» Required work:
Please retype exactly, and with nothing added, the lines of the material from the one with "The image size is (396, 621)." through the final one.

□ □ □ □ □

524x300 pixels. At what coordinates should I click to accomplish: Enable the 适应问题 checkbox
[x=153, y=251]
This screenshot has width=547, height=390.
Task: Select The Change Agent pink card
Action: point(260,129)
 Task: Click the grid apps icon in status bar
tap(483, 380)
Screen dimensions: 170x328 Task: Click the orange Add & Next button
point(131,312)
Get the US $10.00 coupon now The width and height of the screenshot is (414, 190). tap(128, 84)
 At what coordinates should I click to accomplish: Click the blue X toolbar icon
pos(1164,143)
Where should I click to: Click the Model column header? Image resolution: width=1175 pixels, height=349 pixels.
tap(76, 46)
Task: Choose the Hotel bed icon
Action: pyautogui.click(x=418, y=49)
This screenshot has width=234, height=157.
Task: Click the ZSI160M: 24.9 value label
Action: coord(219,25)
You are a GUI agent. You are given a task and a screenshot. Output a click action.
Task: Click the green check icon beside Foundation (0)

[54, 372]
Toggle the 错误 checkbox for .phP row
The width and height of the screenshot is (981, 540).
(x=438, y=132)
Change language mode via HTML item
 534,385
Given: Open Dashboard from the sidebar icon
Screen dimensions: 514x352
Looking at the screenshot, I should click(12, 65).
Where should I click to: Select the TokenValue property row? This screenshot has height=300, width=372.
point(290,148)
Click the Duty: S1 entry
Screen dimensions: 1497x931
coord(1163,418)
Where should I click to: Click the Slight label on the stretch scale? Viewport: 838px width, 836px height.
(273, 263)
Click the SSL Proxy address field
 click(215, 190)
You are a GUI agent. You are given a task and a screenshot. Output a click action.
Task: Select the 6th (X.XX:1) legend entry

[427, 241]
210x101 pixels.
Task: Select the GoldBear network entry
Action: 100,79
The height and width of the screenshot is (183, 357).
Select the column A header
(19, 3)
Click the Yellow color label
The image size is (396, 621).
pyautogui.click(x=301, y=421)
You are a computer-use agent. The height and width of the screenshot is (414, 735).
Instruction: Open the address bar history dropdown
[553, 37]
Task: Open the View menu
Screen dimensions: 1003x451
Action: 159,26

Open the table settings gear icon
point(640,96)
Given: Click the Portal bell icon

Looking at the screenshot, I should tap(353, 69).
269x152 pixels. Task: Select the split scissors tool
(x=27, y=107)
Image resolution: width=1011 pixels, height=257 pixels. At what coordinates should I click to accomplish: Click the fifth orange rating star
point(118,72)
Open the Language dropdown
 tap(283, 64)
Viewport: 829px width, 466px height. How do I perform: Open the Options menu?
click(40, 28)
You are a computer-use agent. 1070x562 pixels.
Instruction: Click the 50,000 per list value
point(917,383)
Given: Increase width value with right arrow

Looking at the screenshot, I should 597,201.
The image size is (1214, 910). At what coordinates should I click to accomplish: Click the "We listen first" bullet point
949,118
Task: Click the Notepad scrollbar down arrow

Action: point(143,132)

□ □ □ □ □

» Response area:
The image size is (396, 621).
pyautogui.click(x=301, y=421)
You are a computer-use agent. The height and width of the screenshot is (414, 735).
Instruction: Open the address bar history dropdown
[553, 37]
Task: Open the View menu
Screen dimensions: 1003x451
Action: 159,26

Open the table settings gear icon
point(640,96)
Given: Click the Portal bell icon

Looking at the screenshot, I should tap(353, 69).
269x152 pixels. Task: Select the split scissors tool
(x=27, y=107)
Image resolution: width=1011 pixels, height=257 pixels. At what coordinates should I click to accomplish: Click the fifth orange rating star
point(118,72)
Open the Language dropdown
 tap(283, 64)
Viewport: 829px width, 466px height. How do I perform: Open the Options menu?
click(40, 28)
You are a computer-use agent. 1070x562 pixels.
Instruction: Click the 50,000 per list value
point(917,383)
Given: Increase width value with right arrow

Looking at the screenshot, I should 597,201.
The image size is (1214, 910). At what coordinates should I click to accomplish: Click the "We listen first" bullet point
949,118
Task: Click the Notepad scrollbar down arrow

Action: point(143,132)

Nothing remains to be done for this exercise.